En l’espèce, des salariés contestaient le motif économique de leur licenciement pour « réorganisation nécessaire à la sauvegarde de la compétitivité de l’entreprise ». A ce titre, ils estimaient la cause économique infondée car analysée antérieurement au licenciement, et ce alors même que, par la suite, l’entreprise avait connu une amélioration de ses résultats. Ils se pourvoyaient donc en cassation après avoir été déboutés en première instance et en appel. Face à cette problématique, la chambre sociale confirme le raisonnement des juges du fond qui avaient analysé les pertes de parts de marché de l’entreprise sur une période précédant le licenciement. Ainsi, elle estimait que des faits antérieurs au licenciement économique pouvaient parfaitement démontrer « l’existence d’une menace sérieuse pesant sur la compétitivité du secteur d’activité du groupe auquel appartenait l’entreprise de nature à justifier sa réorganisation pour prévenir des difficultés économiques à venir » (Cass. Soc. 12 mars 2025, n° 23-22.756).
LICENCIEMENT POUR INAPTITUDE: L’absence de proposition de reclassement ne dispense pas de l’obligation de consulter les représentants du personnel sur les possibilités de reclassement.
En l’espèce, un salarié avait été victime d’un accident du travail, suivi d’une rechute. Déclaré inapte par le médecin du travail, il a été licencié pour inaptitude et impossibilité de reclassement. Contestant son licenciement, il soutenait que l’employeur aurait dû consulter les délégués du personnel avant d’engager la procédure de licenciement pour inaptitude. Les juges du fond ont rejeté sa demande compte tenu de l’absence de proposition de reclassement Toutefois, la chambre sociale de la Cour de cassation casse l’arrêt d’appel, rappelant « qu’il appartenait à l’employeur de consulter les délégués du personnel sur les possibilités de reclassement avant d’engager la procédure de licenciement », y compris en l’absence de possibilités de reclassement (Cass. soc. 5 mars 2025, n°23-13.802).
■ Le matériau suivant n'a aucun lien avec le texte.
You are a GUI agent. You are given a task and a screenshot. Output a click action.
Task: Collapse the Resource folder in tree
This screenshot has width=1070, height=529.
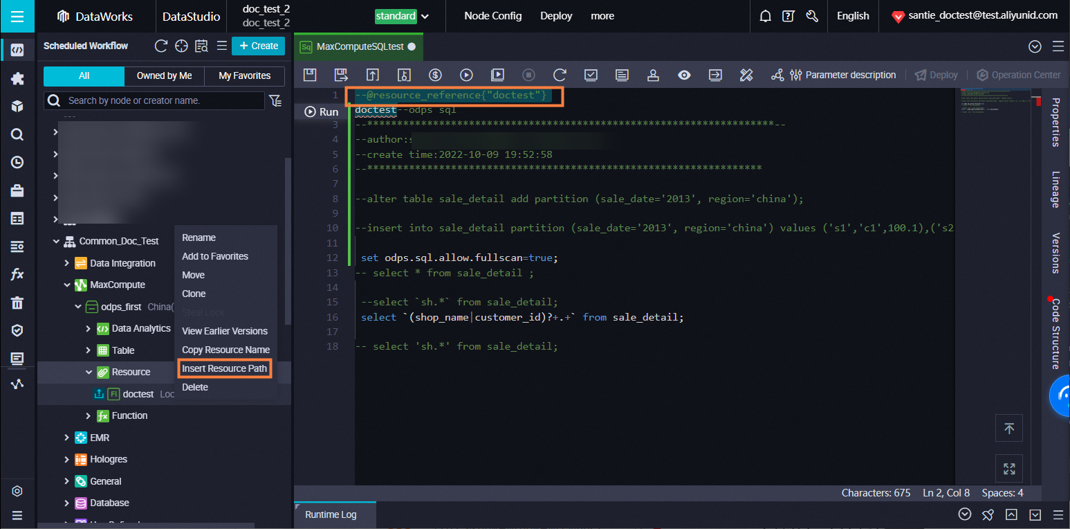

TELETRAVAIL: Le salarié qui ne dispose pas de local professionnel, ou avec lequel il a été convenu qu’il télétravaille, peut prétendre à une indemnité d’occupation du domicile.
Dans cette affaire, un salarié avait été déclaré inapte à son poste, sans possibilité de reclassement. Par la suite, il saisissait la juridiction prud’homale, afin de faire condamner l’employeur à lui verser diverses sommes. Parmi ses demandes, le salarié sollicitait le paiement d’une indemnité d’occupation de son domicile, ayant télétravaillé à la demande de l’employeur, lequel n’avait pas mis à sa disposition de local professionnel. La Cour de cassation rappelle que « l’occupation du domicile du salarié à des fins professionnelles constitue une immixtion dans sa vie privée, de sorte qu’il peut prétendre à une indemnité à ce titre dès lors qu’un local professionnel n’est pas mis effectivement à sa disposition ou qu’il a été convenu que le travail s’effectue sous la forme du télétravail ». La Cour profite de cet arrêt pour ajouter une précision importante : « l’action en paiement de cette indemnité qui compense la sujétion résultant de cette modalité d’exécution du contrat de travail est soumise au délai biennal de l’article L. 1471-1, alinéa 1er, du code du travail » (Cass. Soc. 19 mars 2025, n°22-17.315).